* Start *
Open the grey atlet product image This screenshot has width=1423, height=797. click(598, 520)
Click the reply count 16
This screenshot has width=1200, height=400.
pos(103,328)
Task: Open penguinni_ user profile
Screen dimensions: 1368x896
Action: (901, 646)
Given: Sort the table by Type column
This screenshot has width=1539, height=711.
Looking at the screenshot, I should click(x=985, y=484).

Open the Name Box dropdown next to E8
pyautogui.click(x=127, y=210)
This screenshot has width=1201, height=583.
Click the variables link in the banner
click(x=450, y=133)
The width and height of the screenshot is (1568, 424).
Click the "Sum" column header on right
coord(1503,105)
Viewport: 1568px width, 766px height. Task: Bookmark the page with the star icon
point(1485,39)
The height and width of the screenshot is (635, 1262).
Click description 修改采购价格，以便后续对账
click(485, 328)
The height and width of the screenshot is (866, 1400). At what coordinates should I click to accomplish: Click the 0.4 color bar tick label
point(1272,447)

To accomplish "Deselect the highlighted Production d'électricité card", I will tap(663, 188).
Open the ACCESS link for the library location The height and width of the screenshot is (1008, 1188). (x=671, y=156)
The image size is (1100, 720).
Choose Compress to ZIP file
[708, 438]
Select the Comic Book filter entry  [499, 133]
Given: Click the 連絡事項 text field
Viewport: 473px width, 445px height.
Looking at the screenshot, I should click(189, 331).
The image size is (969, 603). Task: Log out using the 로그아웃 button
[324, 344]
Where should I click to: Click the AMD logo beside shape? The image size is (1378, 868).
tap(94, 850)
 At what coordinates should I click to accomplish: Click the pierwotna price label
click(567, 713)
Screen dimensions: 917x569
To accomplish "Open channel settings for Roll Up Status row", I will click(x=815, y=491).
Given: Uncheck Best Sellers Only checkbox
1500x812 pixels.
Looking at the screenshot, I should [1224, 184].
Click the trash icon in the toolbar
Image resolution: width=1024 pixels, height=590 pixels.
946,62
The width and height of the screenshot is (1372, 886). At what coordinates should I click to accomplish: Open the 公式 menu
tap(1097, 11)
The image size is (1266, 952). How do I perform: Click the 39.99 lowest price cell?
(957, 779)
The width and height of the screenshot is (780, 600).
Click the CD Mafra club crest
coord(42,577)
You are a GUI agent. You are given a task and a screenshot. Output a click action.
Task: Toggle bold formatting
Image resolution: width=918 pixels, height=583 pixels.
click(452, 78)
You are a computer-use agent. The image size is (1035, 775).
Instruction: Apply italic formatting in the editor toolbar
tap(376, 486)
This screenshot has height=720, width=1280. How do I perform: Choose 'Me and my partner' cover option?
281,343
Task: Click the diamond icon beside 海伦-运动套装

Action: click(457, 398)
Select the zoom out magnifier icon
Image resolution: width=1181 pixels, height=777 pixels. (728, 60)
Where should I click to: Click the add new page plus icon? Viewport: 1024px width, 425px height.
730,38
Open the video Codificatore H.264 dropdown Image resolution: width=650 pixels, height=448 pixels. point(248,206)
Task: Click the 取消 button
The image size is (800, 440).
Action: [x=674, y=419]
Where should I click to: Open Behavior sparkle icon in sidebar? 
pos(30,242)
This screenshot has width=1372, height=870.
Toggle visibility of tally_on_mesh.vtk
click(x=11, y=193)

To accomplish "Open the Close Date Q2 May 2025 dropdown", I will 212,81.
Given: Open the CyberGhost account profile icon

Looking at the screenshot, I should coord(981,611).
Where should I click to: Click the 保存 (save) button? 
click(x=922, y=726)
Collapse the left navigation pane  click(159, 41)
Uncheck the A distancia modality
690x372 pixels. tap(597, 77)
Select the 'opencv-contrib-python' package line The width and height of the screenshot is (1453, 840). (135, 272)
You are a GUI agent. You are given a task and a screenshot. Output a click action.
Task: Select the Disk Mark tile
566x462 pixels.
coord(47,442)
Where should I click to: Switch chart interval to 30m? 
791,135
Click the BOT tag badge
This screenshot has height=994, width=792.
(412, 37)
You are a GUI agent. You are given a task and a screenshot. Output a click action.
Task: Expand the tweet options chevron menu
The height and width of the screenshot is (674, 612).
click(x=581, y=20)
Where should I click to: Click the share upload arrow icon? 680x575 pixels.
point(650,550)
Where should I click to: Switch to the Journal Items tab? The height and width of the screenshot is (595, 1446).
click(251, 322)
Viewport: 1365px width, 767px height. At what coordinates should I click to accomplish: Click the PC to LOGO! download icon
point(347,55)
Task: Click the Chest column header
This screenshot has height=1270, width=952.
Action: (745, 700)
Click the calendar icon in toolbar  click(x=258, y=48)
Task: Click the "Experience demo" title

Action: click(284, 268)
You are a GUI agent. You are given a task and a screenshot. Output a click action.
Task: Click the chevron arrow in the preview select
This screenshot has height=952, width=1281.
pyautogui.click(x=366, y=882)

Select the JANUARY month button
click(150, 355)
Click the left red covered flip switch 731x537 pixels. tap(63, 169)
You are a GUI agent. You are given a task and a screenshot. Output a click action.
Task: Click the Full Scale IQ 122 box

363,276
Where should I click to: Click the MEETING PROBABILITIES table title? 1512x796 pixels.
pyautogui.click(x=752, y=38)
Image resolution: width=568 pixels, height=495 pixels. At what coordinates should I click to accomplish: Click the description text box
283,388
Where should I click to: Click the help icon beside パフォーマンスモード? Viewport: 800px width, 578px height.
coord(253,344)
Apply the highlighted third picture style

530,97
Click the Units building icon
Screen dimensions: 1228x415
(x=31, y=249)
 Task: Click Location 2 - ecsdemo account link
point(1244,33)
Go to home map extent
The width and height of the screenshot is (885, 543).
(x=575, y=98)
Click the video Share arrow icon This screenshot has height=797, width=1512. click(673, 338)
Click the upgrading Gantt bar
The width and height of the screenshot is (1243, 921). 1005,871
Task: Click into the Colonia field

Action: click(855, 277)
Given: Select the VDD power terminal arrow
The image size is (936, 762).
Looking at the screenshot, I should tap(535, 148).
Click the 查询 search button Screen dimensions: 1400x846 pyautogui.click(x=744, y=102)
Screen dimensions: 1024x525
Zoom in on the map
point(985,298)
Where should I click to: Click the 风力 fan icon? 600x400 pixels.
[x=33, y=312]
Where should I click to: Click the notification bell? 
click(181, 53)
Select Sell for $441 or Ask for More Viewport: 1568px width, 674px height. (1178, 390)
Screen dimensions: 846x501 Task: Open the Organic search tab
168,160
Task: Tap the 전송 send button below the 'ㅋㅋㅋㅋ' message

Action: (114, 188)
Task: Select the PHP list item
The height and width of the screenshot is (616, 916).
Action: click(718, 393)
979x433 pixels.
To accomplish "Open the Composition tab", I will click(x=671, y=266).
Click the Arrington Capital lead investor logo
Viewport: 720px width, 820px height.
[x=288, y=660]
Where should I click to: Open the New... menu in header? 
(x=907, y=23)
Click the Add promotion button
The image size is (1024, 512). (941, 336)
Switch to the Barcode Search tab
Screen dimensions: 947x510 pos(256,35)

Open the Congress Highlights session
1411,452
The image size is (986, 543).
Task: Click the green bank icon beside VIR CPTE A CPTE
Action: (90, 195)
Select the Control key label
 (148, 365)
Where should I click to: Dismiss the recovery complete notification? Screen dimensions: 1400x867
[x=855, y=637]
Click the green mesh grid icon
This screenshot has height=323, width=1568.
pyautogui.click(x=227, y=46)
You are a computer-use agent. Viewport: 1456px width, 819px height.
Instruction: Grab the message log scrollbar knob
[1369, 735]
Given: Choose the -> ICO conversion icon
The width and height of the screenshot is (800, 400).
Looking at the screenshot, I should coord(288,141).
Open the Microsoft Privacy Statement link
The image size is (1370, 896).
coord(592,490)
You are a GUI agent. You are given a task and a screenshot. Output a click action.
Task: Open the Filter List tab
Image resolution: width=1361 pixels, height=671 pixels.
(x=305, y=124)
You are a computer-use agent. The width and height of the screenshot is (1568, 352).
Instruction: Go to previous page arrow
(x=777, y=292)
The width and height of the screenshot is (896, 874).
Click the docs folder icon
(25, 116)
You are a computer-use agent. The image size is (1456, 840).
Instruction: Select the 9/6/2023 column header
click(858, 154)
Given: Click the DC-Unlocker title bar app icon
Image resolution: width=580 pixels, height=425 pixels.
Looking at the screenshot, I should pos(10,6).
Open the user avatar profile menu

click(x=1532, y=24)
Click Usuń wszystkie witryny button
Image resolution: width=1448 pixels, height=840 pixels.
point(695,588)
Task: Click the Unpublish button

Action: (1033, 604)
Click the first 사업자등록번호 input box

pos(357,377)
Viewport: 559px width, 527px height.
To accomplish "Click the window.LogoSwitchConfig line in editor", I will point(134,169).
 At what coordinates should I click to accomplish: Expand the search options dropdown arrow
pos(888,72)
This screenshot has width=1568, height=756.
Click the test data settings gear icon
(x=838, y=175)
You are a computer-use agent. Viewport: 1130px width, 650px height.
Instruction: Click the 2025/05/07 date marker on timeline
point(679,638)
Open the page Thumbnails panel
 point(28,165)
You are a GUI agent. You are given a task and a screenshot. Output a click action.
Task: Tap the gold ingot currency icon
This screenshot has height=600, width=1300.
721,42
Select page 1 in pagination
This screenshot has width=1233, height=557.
* End *
§ **TASK TO CARRY OUT**: Duplicate everything from the start of the items down through the line containing "pyautogui.click(x=127, y=210)", including that line.

§ **EXERCISE ANSWER**:
Open the grey atlet product image This screenshot has width=1423, height=797. click(598, 520)
Click the reply count 16
This screenshot has width=1200, height=400.
pos(103,328)
Task: Open penguinni_ user profile
Screen dimensions: 1368x896
Action: (901, 646)
Given: Sort the table by Type column
This screenshot has width=1539, height=711.
Looking at the screenshot, I should click(x=985, y=484).

Open the Name Box dropdown next to E8
pyautogui.click(x=127, y=210)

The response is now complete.